After a golden opening he describes as out of this galaxy, Cameron McEvoy is thrilled to be a bronze star.
McEvoy and his Australian 4x100m freestyle relay teammates captured an Olympic bronze medal on Sunday night, following the nation's two swimming gold medals on day one of the Rio Games.
McEvoy says the relayers rode the golden high produced by 400m freestyle champion Mack Horton and the women's 4x100m freestyle relay team.
"Last night, the bar was set so high ... Mack and the 4x100 girls set the bar outside of our galaxy," he said.
"The tone they set for the team was something that was so fresh, so exciting and so new that is just easy to go out there and thrive off the energy they gave us."
The relay team was ecstatic at trailing behind only the winning United States team featuring the peerless Michael Phelps, now a 19-time Olympic gold medallist, and silver-medallists France.
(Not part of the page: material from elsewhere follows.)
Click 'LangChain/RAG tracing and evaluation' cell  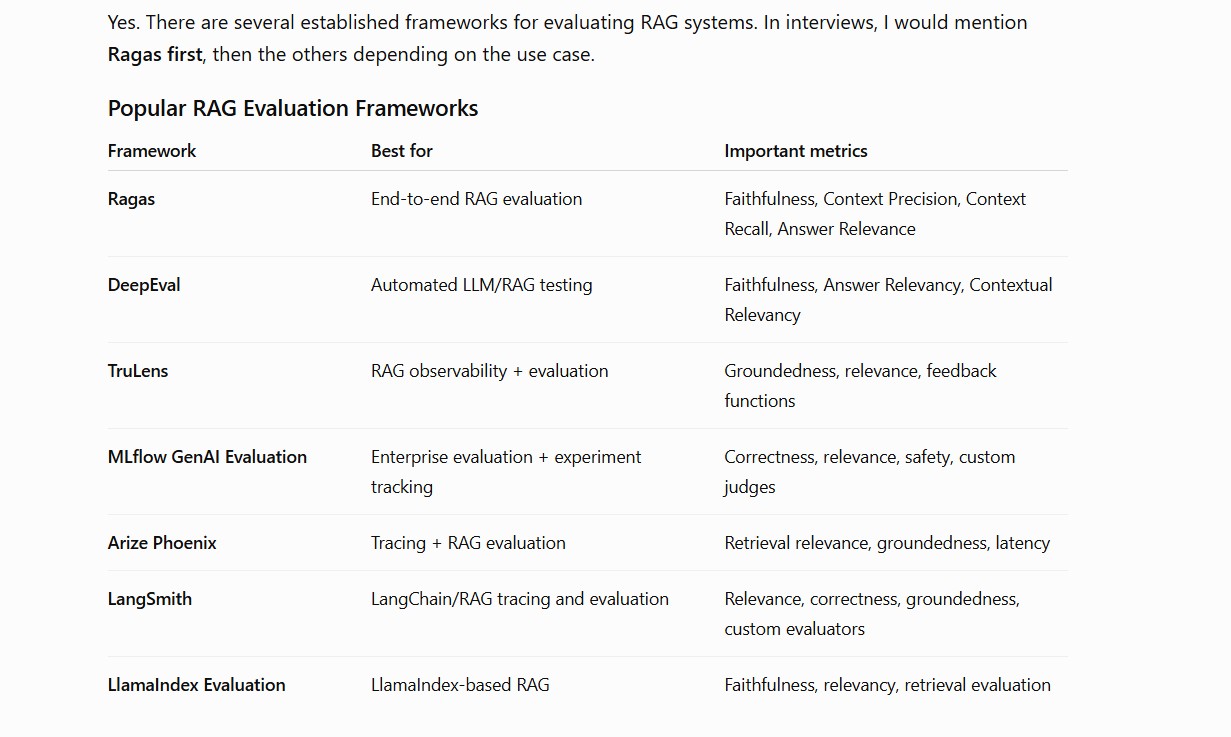520,599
Not so satisfied was another Australian gold medal fancy, Emily Seebohm, who just scraped into the women's 100m backstroke final.
Seebohm's partner and reigning world champ Mitch Larkin cruised into his 100m backstroke final, third-quickest through the semi-finals.
But Seebohm was seventh fastest qualifier for her Monday night final (Tuesday AEST), while unsung compatriot Madison Wilson who fourth quickest.
"I was a lot more nervous than I should have been," Seebohm said.
But the 100m and 200m backstroke world champion said she wasn't fazed at starting her final from the lonely lane one.
The Australian relayers - James Roberts, Kyle Chalmers, James Magnussen and McEvoy - were in lane three for a final Magnussen termed a "crazy race".
"It felt like open water swimming in there. There were bodies flying everywhere," said Magnussen, whose bronze adds to his individual 100m freestyle silver medal from the London Games four years ago.
Other Australians in Sunday night finals didn't make a splash - Emma McKeon finished seventh in the women's 100m butterfly won in world record time by Swede Sarah Sjostrom.
American superstar Katie Ledecky also set a world record in the women's 400m freestyle final, bettering her previous world-best mark by almost two seconds and leaving a field including Australians Tamsin Cook (sixth) and Jessica Ashwood (seventh) in her wake.
And Australia's Thomas Fraser-Holmes missed the cut for the men's 200m freestyle final by just 0.01 seconds.